**To do**
Below are some entries; can you quote all of them exactly?

**Records provided**
++++++++++

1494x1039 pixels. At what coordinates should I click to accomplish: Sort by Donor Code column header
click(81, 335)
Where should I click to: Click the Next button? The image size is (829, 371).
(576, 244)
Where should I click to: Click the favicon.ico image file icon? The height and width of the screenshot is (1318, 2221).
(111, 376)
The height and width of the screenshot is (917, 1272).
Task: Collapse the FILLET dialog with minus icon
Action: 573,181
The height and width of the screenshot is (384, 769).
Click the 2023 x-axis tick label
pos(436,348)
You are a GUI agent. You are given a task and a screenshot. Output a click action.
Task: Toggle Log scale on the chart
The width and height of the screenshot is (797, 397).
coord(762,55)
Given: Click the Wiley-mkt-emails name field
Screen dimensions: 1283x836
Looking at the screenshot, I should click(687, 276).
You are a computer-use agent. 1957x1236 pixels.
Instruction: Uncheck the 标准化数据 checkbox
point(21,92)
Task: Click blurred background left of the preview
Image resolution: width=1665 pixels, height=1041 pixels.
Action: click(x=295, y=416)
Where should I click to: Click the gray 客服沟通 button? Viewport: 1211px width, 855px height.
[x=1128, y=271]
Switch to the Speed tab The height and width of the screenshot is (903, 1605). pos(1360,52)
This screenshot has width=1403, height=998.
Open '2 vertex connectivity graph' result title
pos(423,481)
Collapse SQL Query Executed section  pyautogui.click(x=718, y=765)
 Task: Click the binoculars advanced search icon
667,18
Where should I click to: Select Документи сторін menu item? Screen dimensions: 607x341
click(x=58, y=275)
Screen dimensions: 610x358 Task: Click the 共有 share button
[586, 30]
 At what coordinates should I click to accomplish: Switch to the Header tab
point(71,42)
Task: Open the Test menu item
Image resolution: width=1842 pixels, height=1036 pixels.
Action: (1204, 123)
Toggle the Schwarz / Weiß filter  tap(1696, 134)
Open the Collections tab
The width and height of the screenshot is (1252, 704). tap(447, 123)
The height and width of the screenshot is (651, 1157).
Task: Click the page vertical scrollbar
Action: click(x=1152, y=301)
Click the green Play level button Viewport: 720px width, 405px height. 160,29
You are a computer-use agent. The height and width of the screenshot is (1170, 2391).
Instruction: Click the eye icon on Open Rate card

++++++++++

**Response box**
1494x1039 pixels. At what coordinates should I click to accomplish: Sort by Donor Code column header
click(81, 335)
Where should I click to: Click the Next button? The image size is (829, 371).
(576, 244)
Where should I click to: Click the favicon.ico image file icon? The height and width of the screenshot is (1318, 2221).
(111, 376)
The height and width of the screenshot is (917, 1272).
Task: Collapse the FILLET dialog with minus icon
Action: 573,181
The height and width of the screenshot is (384, 769).
Click the 2023 x-axis tick label
pos(436,348)
You are a GUI agent. You are given a task and a screenshot. Output a click action.
Task: Toggle Log scale on the chart
The width and height of the screenshot is (797, 397).
coord(762,55)
Given: Click the Wiley-mkt-emails name field
Screen dimensions: 1283x836
Looking at the screenshot, I should click(687, 276).
You are a computer-use agent. 1957x1236 pixels.
Instruction: Uncheck the 标准化数据 checkbox
point(21,92)
Task: Click blurred background left of the preview
Image resolution: width=1665 pixels, height=1041 pixels.
Action: click(x=295, y=416)
Where should I click to: Click the gray 客服沟通 button? Viewport: 1211px width, 855px height.
[x=1128, y=271]
Switch to the Speed tab The height and width of the screenshot is (903, 1605). pos(1360,52)
This screenshot has width=1403, height=998.
Open '2 vertex connectivity graph' result title
pos(423,481)
Collapse SQL Query Executed section  pyautogui.click(x=718, y=765)
 Task: Click the binoculars advanced search icon
667,18
Where should I click to: Select Документи сторін menu item? Screen dimensions: 607x341
click(x=58, y=275)
Screen dimensions: 610x358 Task: Click the 共有 share button
[586, 30]
 At what coordinates should I click to accomplish: Switch to the Header tab
point(71,42)
Task: Open the Test menu item
Image resolution: width=1842 pixels, height=1036 pixels.
Action: (1204, 123)
Toggle the Schwarz / Weiß filter  tap(1696, 134)
Open the Collections tab
The width and height of the screenshot is (1252, 704). tap(447, 123)
The height and width of the screenshot is (651, 1157).
Task: Click the page vertical scrollbar
Action: click(x=1152, y=301)
Click the green Play level button Viewport: 720px width, 405px height. 160,29
You are a computer-use agent. The height and width of the screenshot is (1170, 2391).
Instruction: Click the eye icon on Open Rate card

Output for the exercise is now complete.